Société

Vu de Dakar

Par - Cécile Sow, à Dakar
Mis à jour le 16 décembre 2008 à 14:59

Dans son pays d’origine, le président de l’Olympique de Marseille (OM) jouit d’une réputation flatteuse. « Charmant et travailleur, homme de convictions, généreux… », telles sont les réponses entendues lorsqu’on évoque le nom de Pape Diouf. On le dit discret, mais aucun de ses passages au Sénégal ne reste inaperçu. Cela commence dès l’aéroport, où il ne viendrait à l’idée d’aucun douanier de lui demander son passeport. En ville aussi, l’homme ne laisse personne indifférent. Le 11 octobre dernier, il a été vu au stade Léopold-Sédar-Senghor de Dakar pour un match des Lions de la Teranga contre les Scorpions de Gambie comptant pour les éliminatoires de la Coupe d’Afrique des nations (CAN) et du Mondial 2010. Sans cesse interpellé par les journalistes sportifs, l’ancien homme de presse, qui a entre autres lancé au Sénégal en 1991 l’hebdomadaire Le Sportif, ne refuse quasiment jamais de livrer ses impressions sur un joueur, une rencontre…

Pape Diouf trouve également toujours le temps de suivre les « grands dossiers » du foot sénégalais pour éventuellement faciliter des négociations importantes. Son carnet d’adresses, son entregent peuvent faire la différence.

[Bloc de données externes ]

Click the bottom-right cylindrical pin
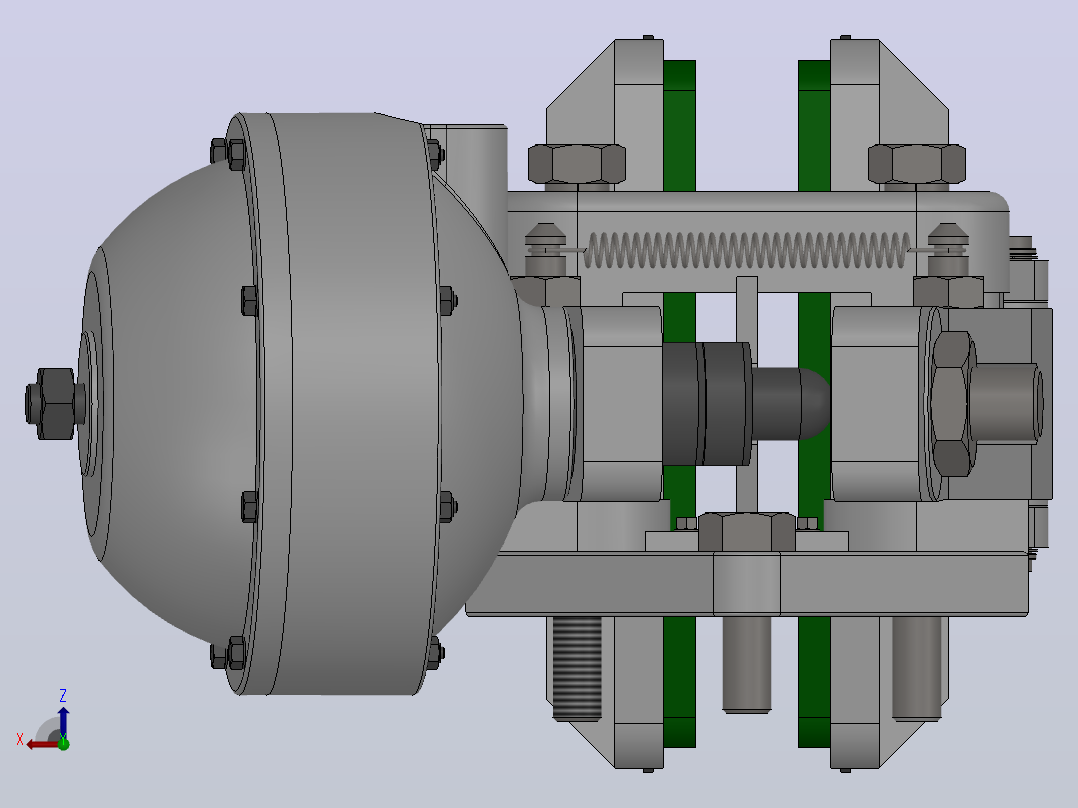Image resolution: width=1078 pixels, height=808 pixels. [916, 668]
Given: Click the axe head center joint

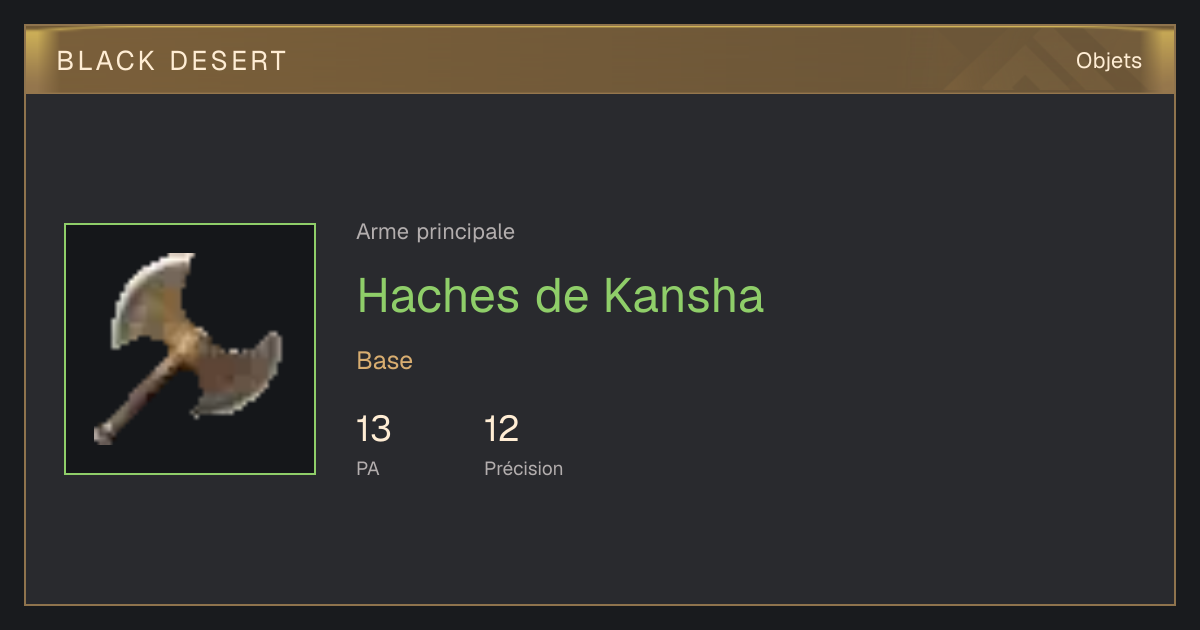Looking at the screenshot, I should coord(192,347).
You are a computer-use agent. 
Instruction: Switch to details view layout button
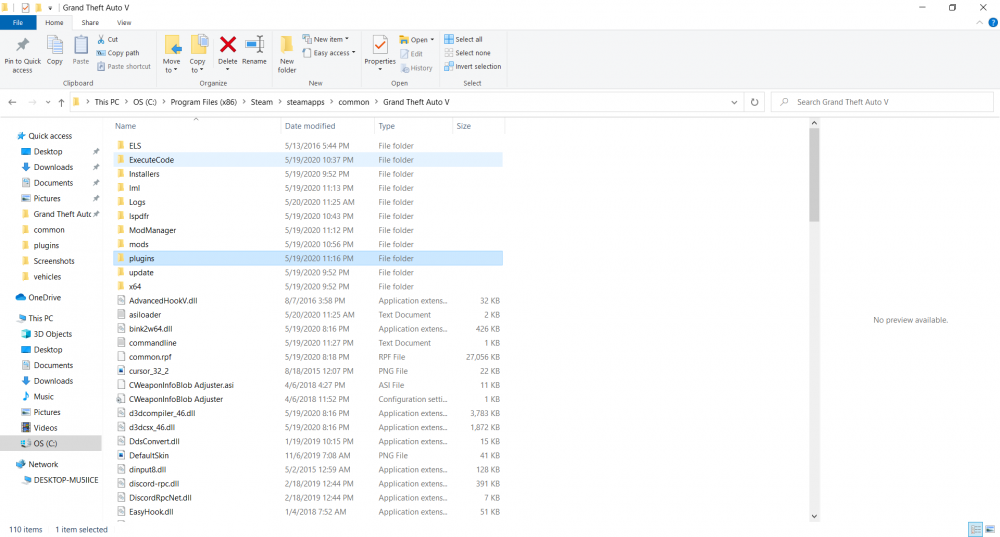click(974, 529)
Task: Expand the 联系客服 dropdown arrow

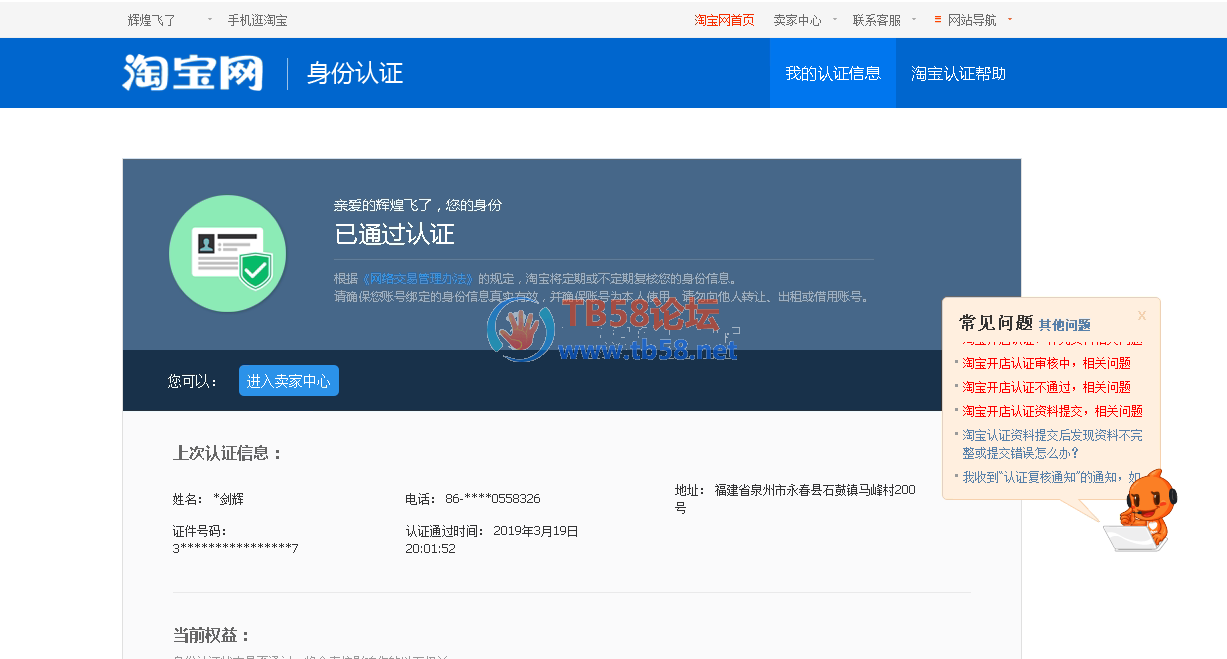Action: 913,19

Et on lui doit par exemple le recrutement de Bruno Metsu, cet entraîneur français qui avait mené la sélection nationale en quart de finale du Mondial 2002… À l’exception d’une amitié avec l’ancien ministre des Sports et magistrat Youssoupha Ndiaye, membre du Comité international olympique, on ne lui connaît aucune relation avec des leaders politiques. Adepte du ballon rond, agent de joueurs, Diouf n’aime guère s’aventurer hors des limites de son terrain de jeu.